ФРАГМЕНТ ТЕКСТА:
Что характерно для народных мастеров Туркмении? Своеобразное сочетание бытовой конкретности, целенаправленности создаваемых вещей (кубачинские златокузнецы Дагестана, украшавшие оружие сложнейшей насечкой и превращавшие винтовки в драгоценные изделия, вряд ли прижились бы там) с высокой степенью развития абстрактного мышления. Недаром обычному растительному или животному орнаменту противостоит в Туркмении орнамент геометрический. Преображенное в профессиональной живописи, народное чувство стало ключом к философскому осмыслению обычной жизни обычных людей. По пути, намеченному Клычевым, пошли его друзья, молодые художники. Дорожа простотой жизненных истин, они наполняют их поэтическим осмыслением. На усеянных камнями горных склонах пасут овец чабаны Амана Амангельдыева — нет препон для жизни, нет трудностей, над которыми она не восторжествовала бы. Сбивают масло женщины — героини кисти Чары Амангельдыева; экзотична окружающая их обстановка, необычен ритм движений. И тем не менее их труд будет понятен везде — и в России, и в Армении, и в Латвии, потому что везде труд служит для продолжения жизни.

ЗАДАНИЕ: Допишите продолжение текста о туркменских народных мастерах и художниках после его последнего предложения.

ИСХОДНЫЕ ДАННЫЕ:
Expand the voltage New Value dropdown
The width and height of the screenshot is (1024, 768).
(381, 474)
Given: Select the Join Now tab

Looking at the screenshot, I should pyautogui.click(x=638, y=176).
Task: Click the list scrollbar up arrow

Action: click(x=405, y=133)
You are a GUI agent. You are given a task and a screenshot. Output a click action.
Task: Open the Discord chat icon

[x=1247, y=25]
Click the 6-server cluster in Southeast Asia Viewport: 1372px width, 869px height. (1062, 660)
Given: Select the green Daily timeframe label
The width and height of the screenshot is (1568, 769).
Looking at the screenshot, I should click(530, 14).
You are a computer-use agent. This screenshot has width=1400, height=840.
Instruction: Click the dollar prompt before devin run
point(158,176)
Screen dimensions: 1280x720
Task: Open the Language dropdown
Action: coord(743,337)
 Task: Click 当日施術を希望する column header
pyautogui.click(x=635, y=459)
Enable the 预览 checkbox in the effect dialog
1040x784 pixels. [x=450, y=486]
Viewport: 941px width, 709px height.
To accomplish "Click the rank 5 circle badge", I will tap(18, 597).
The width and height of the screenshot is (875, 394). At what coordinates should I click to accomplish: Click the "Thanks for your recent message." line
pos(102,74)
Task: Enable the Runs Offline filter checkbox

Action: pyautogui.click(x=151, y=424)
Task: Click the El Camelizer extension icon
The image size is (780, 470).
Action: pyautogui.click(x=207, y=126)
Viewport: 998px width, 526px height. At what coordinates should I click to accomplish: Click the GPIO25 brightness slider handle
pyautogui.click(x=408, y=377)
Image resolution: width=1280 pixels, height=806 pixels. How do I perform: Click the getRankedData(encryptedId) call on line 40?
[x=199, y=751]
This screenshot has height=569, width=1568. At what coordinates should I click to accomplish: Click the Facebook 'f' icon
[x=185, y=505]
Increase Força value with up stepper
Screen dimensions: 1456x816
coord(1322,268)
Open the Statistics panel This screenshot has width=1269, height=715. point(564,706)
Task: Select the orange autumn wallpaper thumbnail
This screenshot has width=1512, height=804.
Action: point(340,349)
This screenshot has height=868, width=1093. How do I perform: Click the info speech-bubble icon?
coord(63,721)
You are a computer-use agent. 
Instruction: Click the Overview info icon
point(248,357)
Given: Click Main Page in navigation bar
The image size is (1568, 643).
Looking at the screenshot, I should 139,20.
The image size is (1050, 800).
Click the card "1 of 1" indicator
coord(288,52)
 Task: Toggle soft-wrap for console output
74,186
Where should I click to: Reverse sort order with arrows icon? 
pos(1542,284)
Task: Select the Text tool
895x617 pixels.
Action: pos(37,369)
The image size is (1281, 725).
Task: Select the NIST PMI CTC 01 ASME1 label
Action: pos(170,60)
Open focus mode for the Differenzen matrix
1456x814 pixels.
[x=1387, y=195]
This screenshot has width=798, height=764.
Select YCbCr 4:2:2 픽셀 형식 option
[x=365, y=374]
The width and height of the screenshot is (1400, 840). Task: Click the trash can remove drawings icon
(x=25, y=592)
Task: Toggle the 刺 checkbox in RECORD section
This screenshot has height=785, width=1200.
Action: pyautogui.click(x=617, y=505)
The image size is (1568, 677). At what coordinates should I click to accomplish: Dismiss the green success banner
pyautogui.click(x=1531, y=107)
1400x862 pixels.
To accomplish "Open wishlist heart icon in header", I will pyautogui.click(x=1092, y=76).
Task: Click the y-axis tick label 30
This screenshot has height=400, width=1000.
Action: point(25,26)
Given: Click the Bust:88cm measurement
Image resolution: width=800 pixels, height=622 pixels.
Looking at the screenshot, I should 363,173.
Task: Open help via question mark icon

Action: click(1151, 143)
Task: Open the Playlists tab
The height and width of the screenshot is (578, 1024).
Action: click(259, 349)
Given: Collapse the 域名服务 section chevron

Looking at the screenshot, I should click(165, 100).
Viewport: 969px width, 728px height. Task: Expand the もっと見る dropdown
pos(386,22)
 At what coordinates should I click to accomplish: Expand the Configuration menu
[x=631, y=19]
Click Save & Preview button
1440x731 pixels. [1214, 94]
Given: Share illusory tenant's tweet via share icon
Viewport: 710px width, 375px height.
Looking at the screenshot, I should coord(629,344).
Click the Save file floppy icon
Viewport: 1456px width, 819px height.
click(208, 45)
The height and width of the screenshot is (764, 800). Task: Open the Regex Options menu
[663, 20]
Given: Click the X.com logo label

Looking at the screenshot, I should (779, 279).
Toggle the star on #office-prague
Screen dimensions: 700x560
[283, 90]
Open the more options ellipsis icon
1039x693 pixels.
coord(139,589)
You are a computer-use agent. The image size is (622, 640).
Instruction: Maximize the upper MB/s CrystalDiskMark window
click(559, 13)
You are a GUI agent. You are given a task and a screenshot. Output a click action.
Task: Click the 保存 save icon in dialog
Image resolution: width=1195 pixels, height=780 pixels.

ОТВЕТ:
Желание выявить за частным общее, рассмотреть философскую сущность факта особенно заметно в творчестве Мамеда Мамедова. «Портрет Караш-хана», прославленного туркменского генерала, защитника Шипки, — это выражение духовной значительности человека; «Той» — стремление найти гармонию между жизнью людей и бытием природы. В художественном музее Ашхабада хранится одна из самых выразительных его картин — «Моление о воде». На фоне непривычного для глаза, трагически желтого неба мольба женщин о воде словно превращается в заклятие: острая напряженность цветов и волнующее красноречие движений заклинающих делают полотно почти патетическим. Но живописец — не с героями, он как бы смотрит на них несколько со стороны; об этом свидетельствуют и подчеркнутая декоративность полотна и чуть ли не ритуальная завершенность жестикуляции женщин. Страсть, переполняющая полотно, сдержанна, замкнута в канонических традициях.
Не изобразить, как было в жизни, но схватить общий смысл показываемых событий и явлений — вот что важно для Мамедова. Поэтому он и обращается к широте и обобщенности народных представлений о мире и жизни.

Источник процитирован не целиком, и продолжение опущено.